If Juan Cole says it then it must be ok to criticise al-Qaradawi now? It appears that for Chris everyone else who pointed out al -Qaradawi’s reactionary views on a whole range of issues at the time of the British visit had some other agenda which nullified the value of the information they put forward.

Just so. Then Dsquared answered:

To put it bluntly (without presuming to speak for Chris) yes. Juan Cole has a very good record as a straight-shooter in these matters. At the time of Qaradawi visit to London, it seemed quite likely that he was a loon, which is why you’ll find no ringing endorsement of him on CT, but the claque screaming for him to be denounced from the rooftops seemed so bloody appalling (and was so chock full of people who had axes to grind and seemed unconcerned about distorting the truth while grinding them) that I for one was reluctant to join it. It strikes me that this is an entirely sensible approach to subjects where one doesn’t have much knowledge; to trust the judgement of those who have proved trustworthy in the past, and ignore those who haven’t, however loud they scream.

Then Harry answered that:

Well that is simply pathetic Dan. I have read multiple sources on al-Qaradawi, including the original source material of his fatwas (easily avaliable in English on his own Islamonline website). It was not at all difficult to make ones mind up about what kind of views he held. But you have to wait for an endorsment from some American academic before you can make a judgement. Pathetic but not at all surprising.
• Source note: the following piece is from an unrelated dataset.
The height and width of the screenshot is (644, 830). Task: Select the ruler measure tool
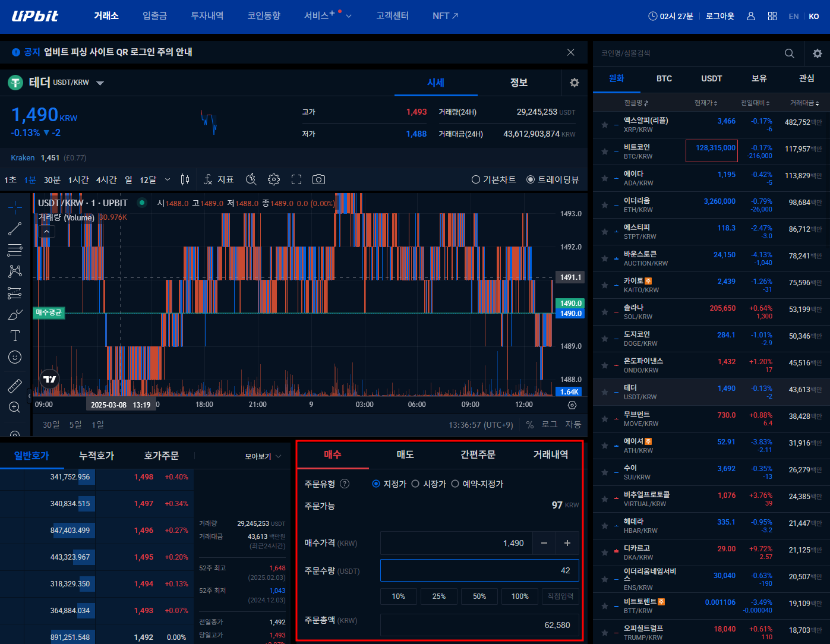pyautogui.click(x=15, y=386)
And so on – but you can read it yourself, obviously. It’s just that I’m naturally interested, because this difference of opinion is very like the one we had over Marc Mulholland’s post a few weeks ago, here, here, here, here, here, and here. People do disagree about this. Strongly. I wish people who hesitate to criticize the likes of al-Qaradawi were more aware of groups like the ones I linked to in connection with the demo today, and the one that issued that Manifesto. I wish they would side with groups like that – groups that are for equality for women and secularism, and against homophobia and anti-Semitism – rather than with groups like Fans of al-Qaradawi. I wish they would wake up and realize what it is they’re supporting, in short.